*WHAT IS REQUIRED*. Would you write the data out once more, exactly as it is?

*RECORDS TO USE*.
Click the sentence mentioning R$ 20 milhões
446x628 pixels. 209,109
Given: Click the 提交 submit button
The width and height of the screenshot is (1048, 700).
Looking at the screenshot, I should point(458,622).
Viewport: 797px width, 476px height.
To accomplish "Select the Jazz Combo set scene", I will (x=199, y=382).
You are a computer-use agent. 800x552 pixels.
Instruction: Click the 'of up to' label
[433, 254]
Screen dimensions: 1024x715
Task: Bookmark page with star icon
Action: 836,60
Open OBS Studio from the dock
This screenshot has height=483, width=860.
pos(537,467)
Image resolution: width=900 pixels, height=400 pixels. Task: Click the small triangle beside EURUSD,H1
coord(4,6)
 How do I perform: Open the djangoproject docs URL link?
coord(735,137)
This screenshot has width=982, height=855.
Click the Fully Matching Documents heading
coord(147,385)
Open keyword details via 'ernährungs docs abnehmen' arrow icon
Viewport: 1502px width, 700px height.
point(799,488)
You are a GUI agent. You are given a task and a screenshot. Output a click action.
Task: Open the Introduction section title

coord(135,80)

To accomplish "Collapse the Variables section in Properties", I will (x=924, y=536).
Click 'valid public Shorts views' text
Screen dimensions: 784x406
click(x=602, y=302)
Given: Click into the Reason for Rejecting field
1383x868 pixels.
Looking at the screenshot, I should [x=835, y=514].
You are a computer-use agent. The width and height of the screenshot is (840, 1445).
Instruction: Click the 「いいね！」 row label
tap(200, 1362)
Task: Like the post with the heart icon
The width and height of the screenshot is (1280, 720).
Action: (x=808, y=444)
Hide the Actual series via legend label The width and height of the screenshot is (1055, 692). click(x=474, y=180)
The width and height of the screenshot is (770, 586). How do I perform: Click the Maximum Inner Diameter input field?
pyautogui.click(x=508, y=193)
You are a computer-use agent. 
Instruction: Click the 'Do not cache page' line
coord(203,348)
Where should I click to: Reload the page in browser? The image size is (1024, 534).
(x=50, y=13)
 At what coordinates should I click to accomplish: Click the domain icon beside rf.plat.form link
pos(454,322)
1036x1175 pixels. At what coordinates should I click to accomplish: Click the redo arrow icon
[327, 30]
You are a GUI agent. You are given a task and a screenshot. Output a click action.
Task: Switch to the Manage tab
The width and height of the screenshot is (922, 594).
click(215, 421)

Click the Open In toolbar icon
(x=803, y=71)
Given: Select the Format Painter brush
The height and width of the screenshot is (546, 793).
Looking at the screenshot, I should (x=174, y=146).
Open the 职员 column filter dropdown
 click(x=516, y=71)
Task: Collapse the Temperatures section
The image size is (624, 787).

*YOUR RESPONSE*.
Click the sentence mentioning R$ 20 milhões
446x628 pixels. 209,109
Given: Click the 提交 submit button
The width and height of the screenshot is (1048, 700).
Looking at the screenshot, I should point(458,622).
Viewport: 797px width, 476px height.
To accomplish "Select the Jazz Combo set scene", I will (x=199, y=382).
You are a computer-use agent. 800x552 pixels.
Instruction: Click the 'of up to' label
[433, 254]
Screen dimensions: 1024x715
Task: Bookmark page with star icon
Action: 836,60
Open OBS Studio from the dock
This screenshot has height=483, width=860.
pos(537,467)
Image resolution: width=900 pixels, height=400 pixels. Task: Click the small triangle beside EURUSD,H1
coord(4,6)
 How do I perform: Open the djangoproject docs URL link?
coord(735,137)
This screenshot has width=982, height=855.
Click the Fully Matching Documents heading
coord(147,385)
Open keyword details via 'ernährungs docs abnehmen' arrow icon
Viewport: 1502px width, 700px height.
point(799,488)
You are a GUI agent. You are given a task and a screenshot. Output a click action.
Task: Open the Introduction section title

coord(135,80)

To accomplish "Collapse the Variables section in Properties", I will (x=924, y=536).
Click 'valid public Shorts views' text
Screen dimensions: 784x406
click(x=602, y=302)
Given: Click into the Reason for Rejecting field
1383x868 pixels.
Looking at the screenshot, I should [x=835, y=514].
You are a computer-use agent. The width and height of the screenshot is (840, 1445).
Instruction: Click the 「いいね！」 row label
tap(200, 1362)
Task: Like the post with the heart icon
The width and height of the screenshot is (1280, 720).
Action: (x=808, y=444)
Hide the Actual series via legend label The width and height of the screenshot is (1055, 692). click(x=474, y=180)
The width and height of the screenshot is (770, 586). How do I perform: Click the Maximum Inner Diameter input field?
pyautogui.click(x=508, y=193)
You are a computer-use agent. 
Instruction: Click the 'Do not cache page' line
coord(203,348)
Where should I click to: Reload the page in browser? The image size is (1024, 534).
(x=50, y=13)
 At what coordinates should I click to accomplish: Click the domain icon beside rf.plat.form link
pos(454,322)
1036x1175 pixels. At what coordinates should I click to accomplish: Click the redo arrow icon
[327, 30]
You are a GUI agent. You are given a task and a screenshot. Output a click action.
Task: Switch to the Manage tab
The width and height of the screenshot is (922, 594).
click(215, 421)

Click the Open In toolbar icon
(x=803, y=71)
Given: Select the Format Painter brush
The height and width of the screenshot is (546, 793).
Looking at the screenshot, I should (x=174, y=146).
Open the 职员 column filter dropdown
 click(x=516, y=71)
Task: Collapse the Temperatures section
The image size is (624, 787).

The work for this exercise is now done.